··· Verilen metin

Güneş tanrı “Dağa çık” dedi. “Çukuru ara. İçine bak. Oradaki kuş sana doğum bitkisi gösterecek. Ve Etena denildiği gibi yaptı.
Parça parça tabletlerin burasında öykü bölünüyor. Masal tekrar başladığında yaşlı kral kartala binerek en aşağı gök katının kapısına varmış bile. Burada güneş, ay, fırtına ve Venüs gezegeni var. Kuş sürücüsüyle konuşuyor.
“Gel arkadaşım, seni daha ötelere, Anu’nun yüksek katlarına götüreyim. Göğsünü bana yasla. Ellerini kanatlarımın tüylerine, kollarını kanatlarımın omuzlarına göm.”

······

▶ [Verilen görevler]
1. Etana ile kartal metnindeki "Burada güneş, ay, fırtına ve Venüs gezegeni var." cümlesini İngilizceye çevir.
2. Etana ile kartal metnini son cümlesinden sonrasıyla sürdür.

··· Veri bölümü

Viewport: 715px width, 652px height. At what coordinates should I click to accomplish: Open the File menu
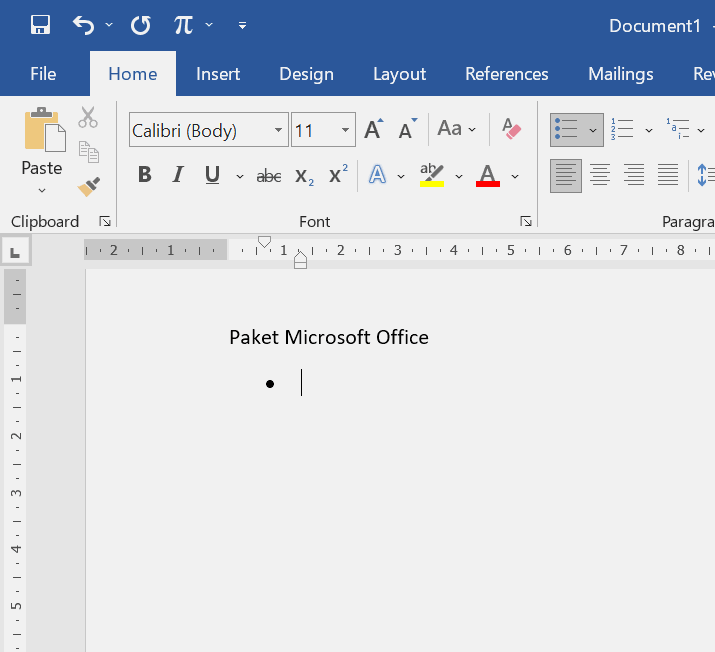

······

▶ [Görev yanıtları]
1. Here are the sun, the moon, the storm, and the planet Venus.

2.
İki saat daha çıktılar. Kuş bağırdı: “Aşağı bak, arkadaşım, dünya nasıl görünüyor! Tuzlu denizi okyanus sarmış. Ortasındaki kara da dağ.”
İki saat daha çıktılar. Kuş bağırdı: “Aşağı bak, arkadaşım, dünya nasıl görünüyor! Tuzlu deniz karanın çevresinde geniş bir şeritten ibaret.”
İki saat daha ve gene: “Aşağı bak arkadaşım, dünya nasıl görünüyor! Tuzlu deniz bahçıvanın sulama çukurundan daha büyük değil.”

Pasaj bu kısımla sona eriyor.